L'Inferno. Francesco Bertolini (dir), 1911.
Bertolini's silent feature L'Inferno was the first motion-based work to depict Dante's Inferno. It combines the static camera and staging conventions typical of early film with various special effects. This adaptation of the Commedia's most famous cantiche also draws heavily upon the engravings of Gustave Doré in its scene composition.
Denton Designs' 1986 title Dante's Inferno takes a literal interpretation of the Inferno. This 2D scrolling game for the Commodore 64 personal computer system follows the narrative of Dante's poem as well as using its geography as the game world. The player takes on the role of the Pilgrim and must travel alone through the nine circles of Hell within seven game days. The way is filled with peril and hostile creatures, and the player has only one life (unlike the conventional three lives common to the genre). The game's notorious difficulty also comes from there being no save points in the original release.

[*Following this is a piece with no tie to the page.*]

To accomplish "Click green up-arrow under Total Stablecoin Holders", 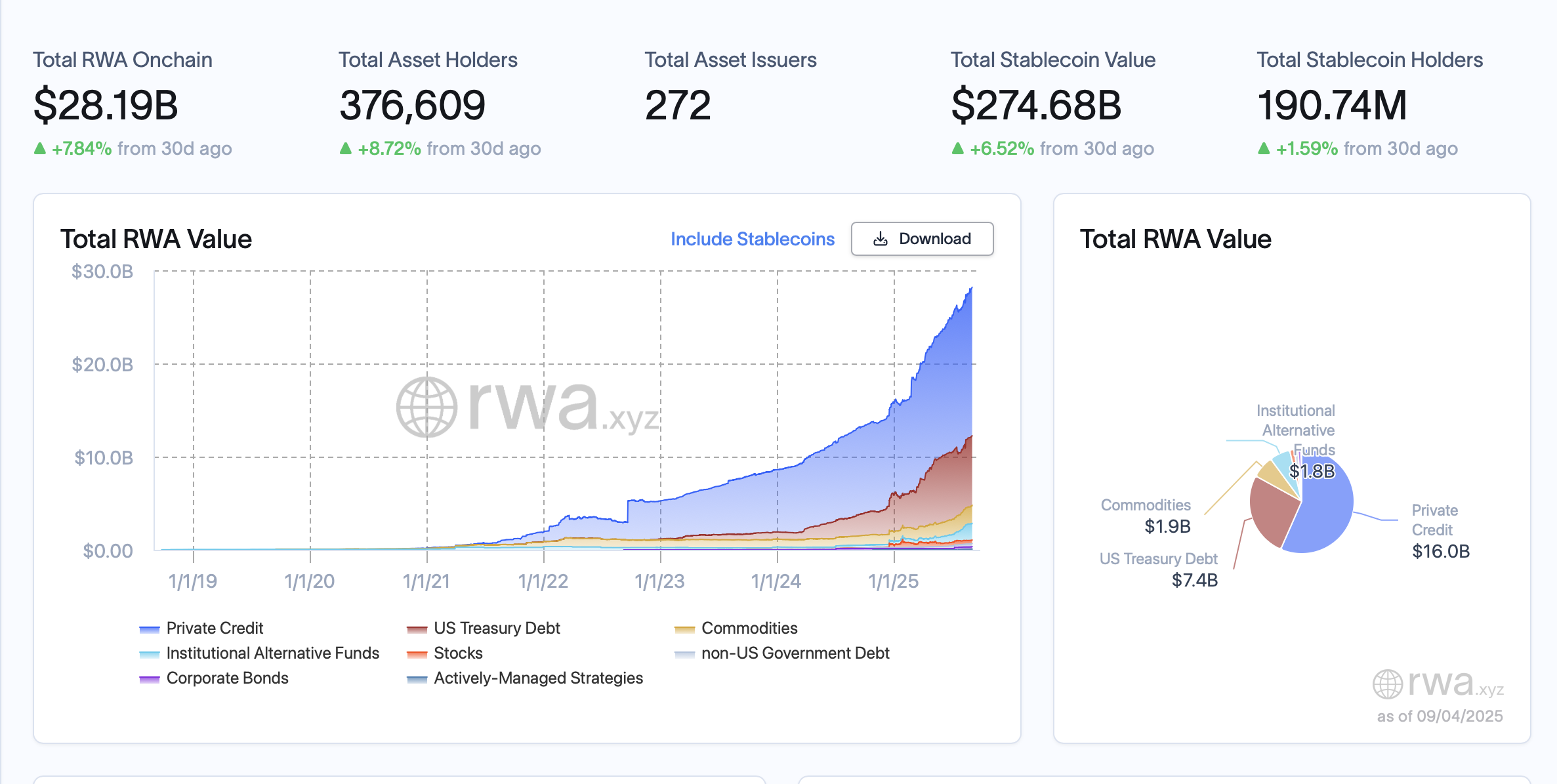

Although the seminal first-person shooter Doom takes place on Mars and its moons, Dante's influence on the game is clear. The player begins at ground level, similar to the wilderness where Dante first encounters Virgil (as well as the beasts that barred his path). The player blasts through waves of demons and other infernal creatures while progressing downward through the levels, which grow increasingly monstrous. The climax takes place in Hell, in the game's final episode "Inferno." Should the player defeat the final boss, a doorway opens that returns the player to Earth. This recalls the narrative and spatial structure of the Commedia, whereby Dante and Virgil escape the Pit to return to the surface of Earth and the hope of spiritual salvation.
The Lost.Crave Entertainment (pub), Irrational Games(dev), 2002 (unreleased).

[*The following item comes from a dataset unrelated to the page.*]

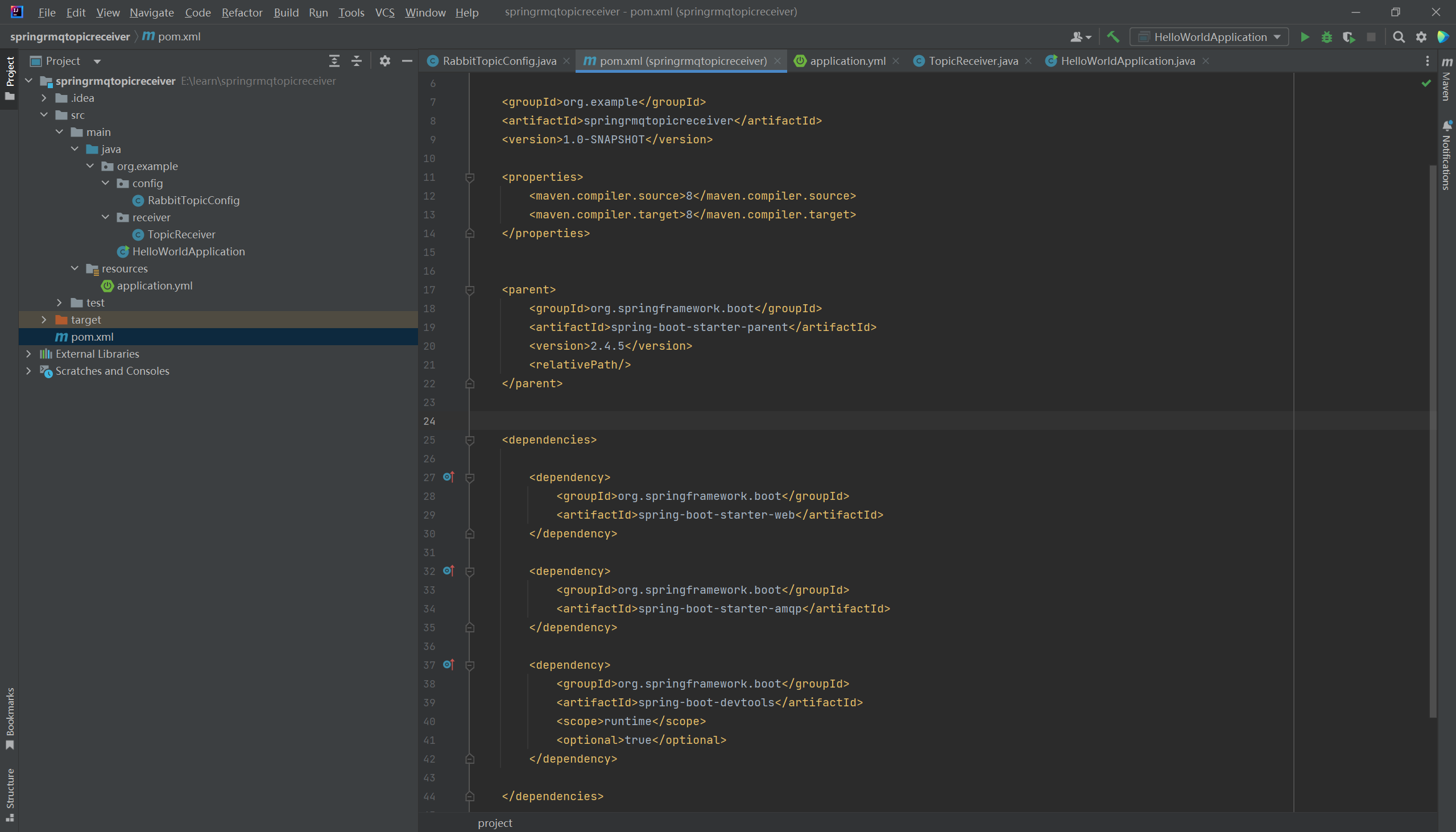1456x832 pixels.
Task: Click Collapse All icon in Project panel
Action: (357, 61)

This third person shooter/survival horror game began as a AAA title for Playstation2. The game underwent multiple revisions, the last as a budget title, before being cancelled in 2002 due to the developers' legal and financial difficulties. (The game was complete, and Indian developer FXLabs purchased and released it in India as a PC game under the title Agni: Queen of Darkness.)
The Lost's narrative deviates significantly from Dante's text, replacing the Pilgrim's journey with a single-mother's quest to recover the soul of her dead child, Beatrice, from the grasp of Hell. The representation of the characters and environments of the Inferno also veers away from the original text.

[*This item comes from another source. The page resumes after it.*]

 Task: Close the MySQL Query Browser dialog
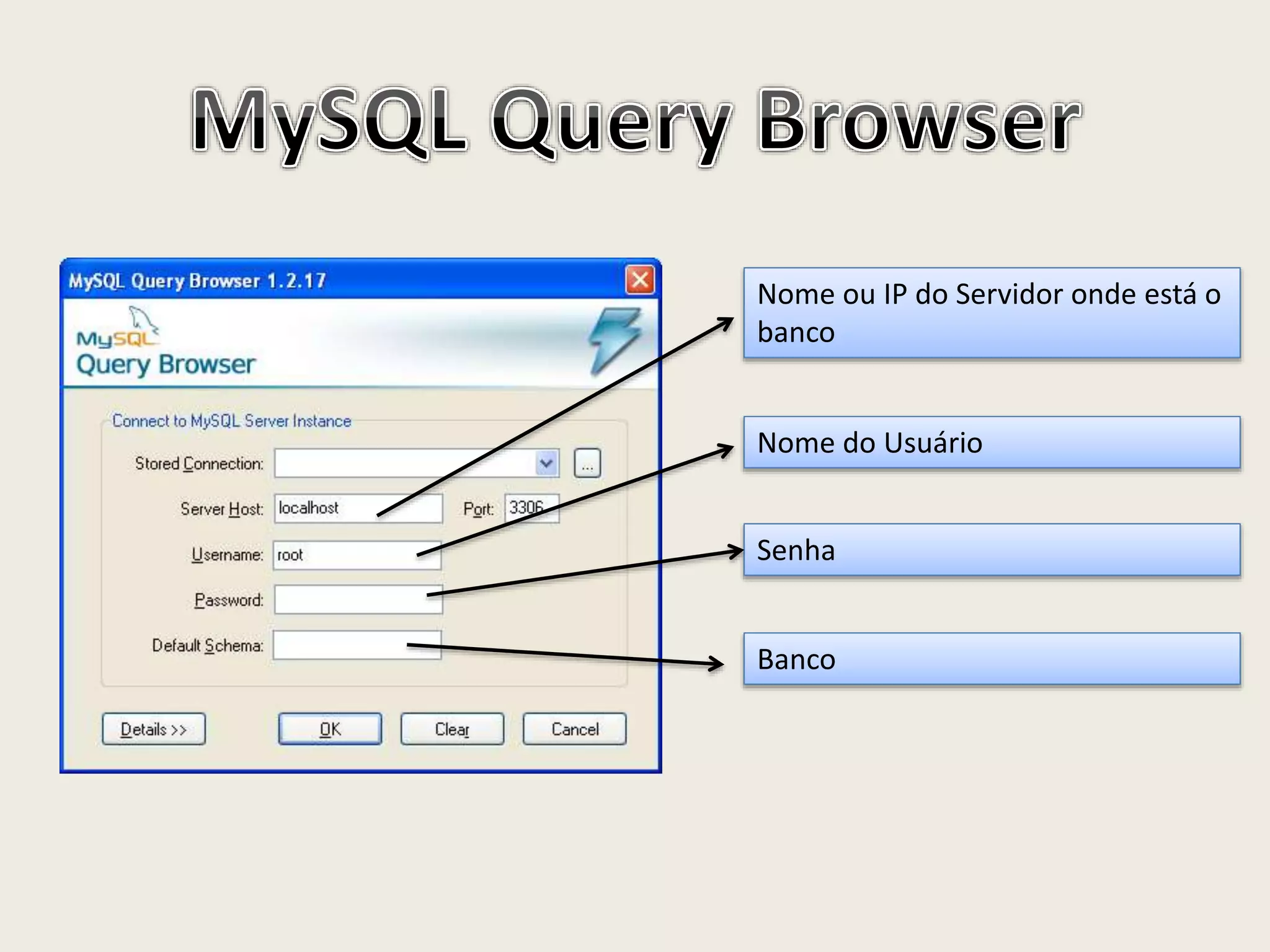point(639,280)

The "modernization" of Dante's underworld in The Lost recalls the poet's own strategy of filling the Inferno with the souls of his contemporaries. In Dante's case, this made his poem immediately relevant to his audience. The Lost attempts to connect with its gamer audience by replacing elements of Inferno with set pieces from the survival horror genre while retaining the structure and narrative of Dante's underworld.
Devil May Cry.Capcom (pub, dev), 2001.
Capcom's best-selling Devil May Cry franchise (2001-2008) uses the Inferno as part of a larger body of chthonic material that supports the game?s narrative and environmental structure. The original game in the flagship series established the new genre of "extreme action," in which fast-paced twitch response dominates the gameplay in a frenetic barrage of fluid movement and violence. The protagonist, Dante, and his twin brother and antagonist, Virgil, are half-human, half-demon. Dante thrives on challenge and repeatedly travels to chthonic places to combat demonic forces intent on destroying humanity for the sake of power.
Shin Megami Tensei: Nocturne takes place in an underworld that temporarily replaces the material world following an apocalypse. The liminality of the player character is expressed in corporeal terms, as he has become part demon as part of this transition. The gameplay of this RPG consists of negotiating with demons as well as fighting, a device that recalls underworld descent narratives like Orpheus' petition to Persephone for the release of Eurydice.
SMT:N also features an extended cameo by Devil May Cry's Dante, who apears as a character whom the player can recruit into the party. His ambiguous role in the game positions him closer to psychopomp than pilgrim. Similarly, the play styles of the DMC series and SMT:N are radically different; while both deal with underworld themes and contexts, the ritualized turn-based combat of SMT:N encourages a more reflective gaming experience than the frenzied pace of DMC's real-time encounters.
A mulitude of chthonic and other mythological figures populate SMT:N's world. The axial construction of spatial meaning re-appears, most notably in the Labyrinth of Amala, where Lucifer abides in its lowest depths in the guise of a mysterious, wheelchair-bound old man.